Saudi blogger and feminist activist

Eman al-Nafjan is a Saudi Arabian blogger and women's rights activist. She was detained by Saudi authorities in May 2018 along with Loujain al-Hathloul and five other women's rights activists in what Human Rights Watch interpreted as an attempt to frighten the activists, during the 2018–2019 Saudi crackdown on feminists.

On 14 March 2019, PEN America announced that Nouf Abdulaziz, Loujain Al-Hathloul, and Eman Al-Nafjan would receive the 2019 PEN America/Barbey Freedom to Write Award, which was presented on 21 May at the 2019 PEN America Literary Gala at the American Museum of Natural History in New York City.

In late March 2019, the women presented their defence and described physical and sexual abuse they had endured in captivity. Eman al-Nafjan, together with Aziza al-Yousef and Dr Rokaya Mohareb were released on bail.

In September 2019, al-Nafjan received "The Prize for Courage", awarded by Reporters Without Borders. She remained barred from travelling out of Saudi Arabia, and hence could not collect her award.

==Childhood and education==
Al-Nafjan was born in Saudi Arabia, the daughter of a senior Saudi military officer.

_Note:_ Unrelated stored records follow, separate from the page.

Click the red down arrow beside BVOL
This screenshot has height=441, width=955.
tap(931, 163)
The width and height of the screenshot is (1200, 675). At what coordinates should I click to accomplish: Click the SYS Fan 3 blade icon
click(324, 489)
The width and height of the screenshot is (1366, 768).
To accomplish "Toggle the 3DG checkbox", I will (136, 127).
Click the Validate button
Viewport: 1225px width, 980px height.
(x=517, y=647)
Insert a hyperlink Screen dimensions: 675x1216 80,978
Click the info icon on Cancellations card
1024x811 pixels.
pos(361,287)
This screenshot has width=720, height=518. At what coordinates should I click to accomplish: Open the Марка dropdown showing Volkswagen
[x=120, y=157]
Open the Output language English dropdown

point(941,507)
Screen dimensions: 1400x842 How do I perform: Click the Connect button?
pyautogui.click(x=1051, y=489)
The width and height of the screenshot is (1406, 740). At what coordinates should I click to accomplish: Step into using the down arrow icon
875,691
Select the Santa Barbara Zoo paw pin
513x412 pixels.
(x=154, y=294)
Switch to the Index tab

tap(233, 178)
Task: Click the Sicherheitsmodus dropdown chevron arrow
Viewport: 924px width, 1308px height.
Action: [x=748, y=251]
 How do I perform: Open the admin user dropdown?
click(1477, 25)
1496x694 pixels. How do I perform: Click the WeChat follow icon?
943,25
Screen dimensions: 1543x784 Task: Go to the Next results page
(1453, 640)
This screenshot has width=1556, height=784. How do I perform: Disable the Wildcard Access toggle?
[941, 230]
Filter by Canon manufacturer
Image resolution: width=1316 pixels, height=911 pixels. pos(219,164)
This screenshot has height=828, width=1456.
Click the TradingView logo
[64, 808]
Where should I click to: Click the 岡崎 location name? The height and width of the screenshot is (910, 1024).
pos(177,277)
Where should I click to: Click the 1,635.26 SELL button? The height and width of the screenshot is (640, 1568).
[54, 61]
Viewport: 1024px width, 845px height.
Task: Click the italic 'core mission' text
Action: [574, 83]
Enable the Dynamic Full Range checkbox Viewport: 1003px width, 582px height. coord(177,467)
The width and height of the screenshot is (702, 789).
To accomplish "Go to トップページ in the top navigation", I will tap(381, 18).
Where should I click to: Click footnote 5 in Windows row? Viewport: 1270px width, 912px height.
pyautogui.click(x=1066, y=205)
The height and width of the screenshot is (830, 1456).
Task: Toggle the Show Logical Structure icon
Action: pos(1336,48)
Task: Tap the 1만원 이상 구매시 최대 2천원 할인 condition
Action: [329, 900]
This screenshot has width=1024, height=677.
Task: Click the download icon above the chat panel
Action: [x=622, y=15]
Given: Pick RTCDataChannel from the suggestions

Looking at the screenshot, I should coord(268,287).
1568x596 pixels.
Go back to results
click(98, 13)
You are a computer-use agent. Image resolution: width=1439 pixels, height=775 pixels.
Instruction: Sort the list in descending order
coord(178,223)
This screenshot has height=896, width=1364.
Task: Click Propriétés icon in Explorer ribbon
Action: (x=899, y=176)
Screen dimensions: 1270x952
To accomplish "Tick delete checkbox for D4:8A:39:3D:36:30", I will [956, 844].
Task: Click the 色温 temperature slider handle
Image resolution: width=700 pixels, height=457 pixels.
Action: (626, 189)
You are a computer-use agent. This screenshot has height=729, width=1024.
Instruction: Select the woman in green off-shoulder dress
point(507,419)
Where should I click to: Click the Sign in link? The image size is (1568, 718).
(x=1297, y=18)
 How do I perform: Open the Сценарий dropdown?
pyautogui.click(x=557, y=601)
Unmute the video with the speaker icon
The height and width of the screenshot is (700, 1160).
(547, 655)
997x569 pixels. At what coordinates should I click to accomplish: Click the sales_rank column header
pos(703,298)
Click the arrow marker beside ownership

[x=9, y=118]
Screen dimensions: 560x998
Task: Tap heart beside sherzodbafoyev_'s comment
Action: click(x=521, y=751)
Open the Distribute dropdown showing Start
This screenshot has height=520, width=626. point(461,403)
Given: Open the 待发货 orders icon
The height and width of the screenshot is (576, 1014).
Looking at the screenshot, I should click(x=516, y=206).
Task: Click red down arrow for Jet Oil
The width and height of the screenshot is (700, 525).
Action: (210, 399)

She earned a bachelor's degree in English at what at the time was the University of Riyadh (KSU). She worked as a school teacher and later a university teaching assistant. She earned a master's degree in Teaching English as a foreign language from the University of Birmingham in the United Kingdom.

Al-Nafjan taught pre-medical English at KSU. She encouraged students to discuss their opinions freely and write about them, which her student at the time, Omaima al-Najjar, described as "unheard of in Saudi schools, where we were not allowed to have an opinion or even question the teacher on any matter that involved religion, culture or politics". Al-Nafjan openly stated her strong opinions in favour of women's rights at the time. Al-Nafjan’s Reporters Without Borders award was received by her student Omaima al-Najjar on her behalf as Al-Nafjan was at prison at the time.

In 2013, al-Nafjan was conducting research aiming to obtain a PhD in linguistics at KSU.

==Blogging and activism==
In February 2008, al-Nafjan began blogging as 'Saudiwoman', writing about Saudi social and cultural issues with a focus on women. Her blog became one of the most popular Saudi blogs read internationally. Al-Nafjan blogged about topics that were taboo in Saudi Arabia at the time, including criticising male-guardianship as an "abuse system", opposing child marriage and interventions by the religious police, and documenting internet surveillance by Saudi authorities.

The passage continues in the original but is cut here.